Where does the word "computer" show up in the records? Copy every line that holds it.

================

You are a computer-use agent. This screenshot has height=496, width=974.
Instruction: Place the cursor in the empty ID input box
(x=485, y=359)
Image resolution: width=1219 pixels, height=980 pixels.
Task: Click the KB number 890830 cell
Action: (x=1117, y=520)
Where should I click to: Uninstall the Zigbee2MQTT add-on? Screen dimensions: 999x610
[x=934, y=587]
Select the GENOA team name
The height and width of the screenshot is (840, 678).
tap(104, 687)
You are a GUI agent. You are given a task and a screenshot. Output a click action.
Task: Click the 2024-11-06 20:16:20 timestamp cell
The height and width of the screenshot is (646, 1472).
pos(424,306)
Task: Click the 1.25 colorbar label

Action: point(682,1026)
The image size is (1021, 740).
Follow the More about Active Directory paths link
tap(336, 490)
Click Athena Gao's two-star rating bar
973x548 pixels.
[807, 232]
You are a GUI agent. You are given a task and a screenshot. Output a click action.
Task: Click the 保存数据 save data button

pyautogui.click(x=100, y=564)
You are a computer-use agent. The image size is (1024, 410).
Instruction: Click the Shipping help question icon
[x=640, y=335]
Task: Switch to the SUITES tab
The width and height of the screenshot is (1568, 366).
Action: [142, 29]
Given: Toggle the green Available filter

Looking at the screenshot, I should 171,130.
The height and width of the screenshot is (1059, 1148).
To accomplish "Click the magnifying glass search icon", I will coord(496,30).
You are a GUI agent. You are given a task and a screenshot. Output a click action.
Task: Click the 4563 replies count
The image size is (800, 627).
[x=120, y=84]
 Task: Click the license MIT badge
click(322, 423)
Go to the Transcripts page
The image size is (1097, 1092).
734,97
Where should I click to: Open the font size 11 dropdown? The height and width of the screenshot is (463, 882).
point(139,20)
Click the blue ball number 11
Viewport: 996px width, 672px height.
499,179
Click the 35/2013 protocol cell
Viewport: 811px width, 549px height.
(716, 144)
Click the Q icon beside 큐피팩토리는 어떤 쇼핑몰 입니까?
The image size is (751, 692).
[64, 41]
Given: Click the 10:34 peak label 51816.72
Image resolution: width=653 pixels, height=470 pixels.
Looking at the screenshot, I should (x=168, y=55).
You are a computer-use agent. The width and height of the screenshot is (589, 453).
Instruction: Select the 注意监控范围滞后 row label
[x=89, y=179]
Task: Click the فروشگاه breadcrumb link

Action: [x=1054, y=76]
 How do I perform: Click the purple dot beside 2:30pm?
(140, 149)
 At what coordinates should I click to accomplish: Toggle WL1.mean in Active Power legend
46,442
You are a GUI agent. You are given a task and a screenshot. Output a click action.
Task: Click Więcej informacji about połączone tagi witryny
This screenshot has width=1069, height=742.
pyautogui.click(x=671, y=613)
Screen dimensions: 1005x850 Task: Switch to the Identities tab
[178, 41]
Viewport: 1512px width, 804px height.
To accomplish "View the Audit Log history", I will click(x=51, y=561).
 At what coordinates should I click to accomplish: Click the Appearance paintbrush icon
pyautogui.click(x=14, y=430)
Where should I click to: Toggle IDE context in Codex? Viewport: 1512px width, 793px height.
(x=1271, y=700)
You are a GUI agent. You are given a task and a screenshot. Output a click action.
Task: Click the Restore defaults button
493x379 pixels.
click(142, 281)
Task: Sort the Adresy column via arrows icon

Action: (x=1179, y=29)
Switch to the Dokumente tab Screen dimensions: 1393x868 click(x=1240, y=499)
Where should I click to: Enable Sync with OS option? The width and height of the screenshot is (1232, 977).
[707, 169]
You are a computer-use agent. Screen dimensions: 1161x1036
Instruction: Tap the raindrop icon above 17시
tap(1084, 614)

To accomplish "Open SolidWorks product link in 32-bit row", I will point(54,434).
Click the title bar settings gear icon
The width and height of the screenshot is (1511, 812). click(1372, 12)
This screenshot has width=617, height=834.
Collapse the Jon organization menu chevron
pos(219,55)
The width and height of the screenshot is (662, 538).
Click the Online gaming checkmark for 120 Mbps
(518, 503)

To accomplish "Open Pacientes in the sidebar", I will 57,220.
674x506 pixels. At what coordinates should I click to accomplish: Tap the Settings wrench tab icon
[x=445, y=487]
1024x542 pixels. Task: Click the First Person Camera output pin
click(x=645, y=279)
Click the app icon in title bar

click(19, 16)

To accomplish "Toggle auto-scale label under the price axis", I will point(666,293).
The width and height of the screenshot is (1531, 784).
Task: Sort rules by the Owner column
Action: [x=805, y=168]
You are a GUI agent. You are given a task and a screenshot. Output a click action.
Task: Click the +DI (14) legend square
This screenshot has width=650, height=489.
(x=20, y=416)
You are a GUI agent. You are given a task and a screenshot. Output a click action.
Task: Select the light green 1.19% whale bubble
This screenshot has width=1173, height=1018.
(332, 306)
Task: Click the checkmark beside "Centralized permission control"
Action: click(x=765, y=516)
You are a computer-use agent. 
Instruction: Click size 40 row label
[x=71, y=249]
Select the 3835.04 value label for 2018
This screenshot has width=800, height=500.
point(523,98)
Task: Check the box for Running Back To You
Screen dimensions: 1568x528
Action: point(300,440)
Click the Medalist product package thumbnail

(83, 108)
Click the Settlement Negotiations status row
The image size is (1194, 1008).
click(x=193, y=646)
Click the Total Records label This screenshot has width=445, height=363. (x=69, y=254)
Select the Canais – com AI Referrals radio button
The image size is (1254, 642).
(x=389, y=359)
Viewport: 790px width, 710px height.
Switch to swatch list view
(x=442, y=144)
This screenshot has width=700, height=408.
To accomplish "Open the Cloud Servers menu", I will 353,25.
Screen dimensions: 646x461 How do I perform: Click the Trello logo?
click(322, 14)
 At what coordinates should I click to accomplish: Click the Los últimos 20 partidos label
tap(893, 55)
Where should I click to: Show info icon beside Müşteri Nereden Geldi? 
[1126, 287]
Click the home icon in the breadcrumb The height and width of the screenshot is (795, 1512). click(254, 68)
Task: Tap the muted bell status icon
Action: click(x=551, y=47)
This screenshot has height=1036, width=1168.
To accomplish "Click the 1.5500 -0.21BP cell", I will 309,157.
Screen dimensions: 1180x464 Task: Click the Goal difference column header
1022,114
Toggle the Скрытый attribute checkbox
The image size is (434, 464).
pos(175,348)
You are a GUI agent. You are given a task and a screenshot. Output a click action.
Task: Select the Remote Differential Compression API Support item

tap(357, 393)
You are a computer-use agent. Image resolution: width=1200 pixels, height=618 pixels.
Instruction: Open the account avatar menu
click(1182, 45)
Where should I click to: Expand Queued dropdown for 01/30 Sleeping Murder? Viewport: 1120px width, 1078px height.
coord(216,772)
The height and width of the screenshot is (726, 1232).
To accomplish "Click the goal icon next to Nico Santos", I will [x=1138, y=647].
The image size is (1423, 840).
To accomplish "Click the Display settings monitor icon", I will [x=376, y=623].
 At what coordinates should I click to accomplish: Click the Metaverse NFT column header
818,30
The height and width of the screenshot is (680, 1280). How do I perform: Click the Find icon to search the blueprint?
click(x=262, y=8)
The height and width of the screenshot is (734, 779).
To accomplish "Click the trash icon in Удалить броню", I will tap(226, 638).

================

Answer
You are a computer-use agent. This screenshot has height=496, width=974.
You are a computer-use agent. The image size is (1024, 410).
You are a computer-use agent. The width and height of the screenshot is (589, 453).
You are a computer-use agent. Screen dimensions: 1161x1036
You are a computer-use agent. 
You are a computer-use agent. Image resolution: width=1200 pixels, height=618 pixels.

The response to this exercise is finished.